### Your objective
Once the line containing "Kabel TV (560, 671)" is found, copy that line and all remaining lines of the records exactly, including the last one, and add nothing.
Record set section start
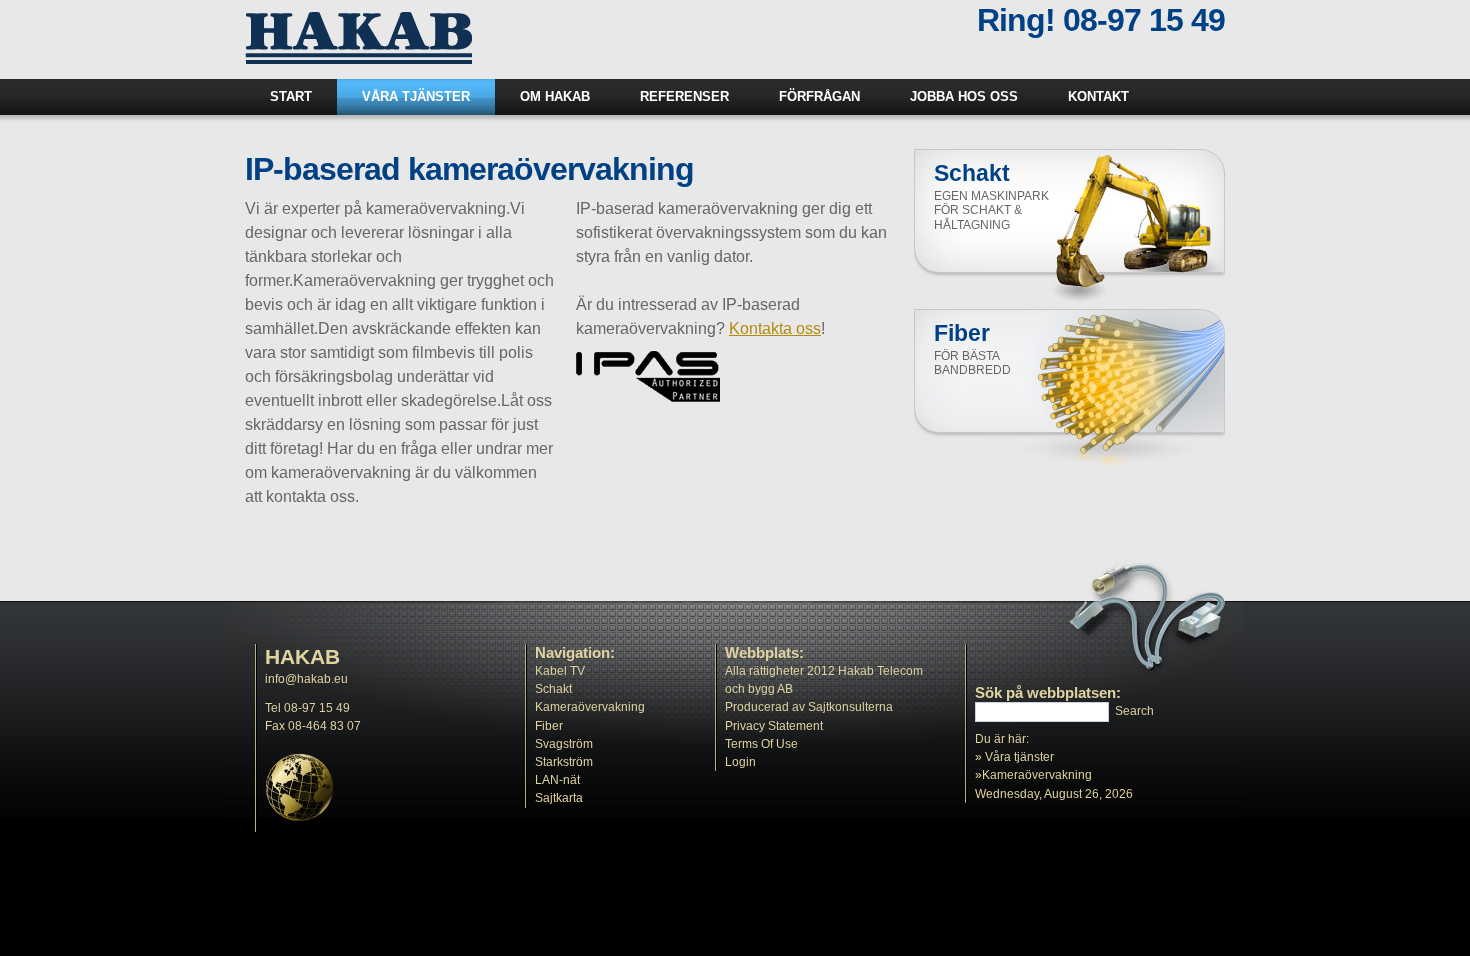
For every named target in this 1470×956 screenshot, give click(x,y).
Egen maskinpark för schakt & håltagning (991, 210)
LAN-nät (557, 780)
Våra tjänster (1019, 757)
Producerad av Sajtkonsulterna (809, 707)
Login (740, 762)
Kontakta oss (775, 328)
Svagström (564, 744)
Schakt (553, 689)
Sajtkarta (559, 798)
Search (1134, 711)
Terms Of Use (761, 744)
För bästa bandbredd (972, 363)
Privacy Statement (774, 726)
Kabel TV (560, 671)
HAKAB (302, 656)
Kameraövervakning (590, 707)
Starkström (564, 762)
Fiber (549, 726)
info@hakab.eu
Record set section end
### Answer space
Kabel TV (560, 671)
HAKAB (302, 656)
Kameraövervakning (590, 707)
Starkström (564, 762)
Fiber (549, 726)
info@hakab.eu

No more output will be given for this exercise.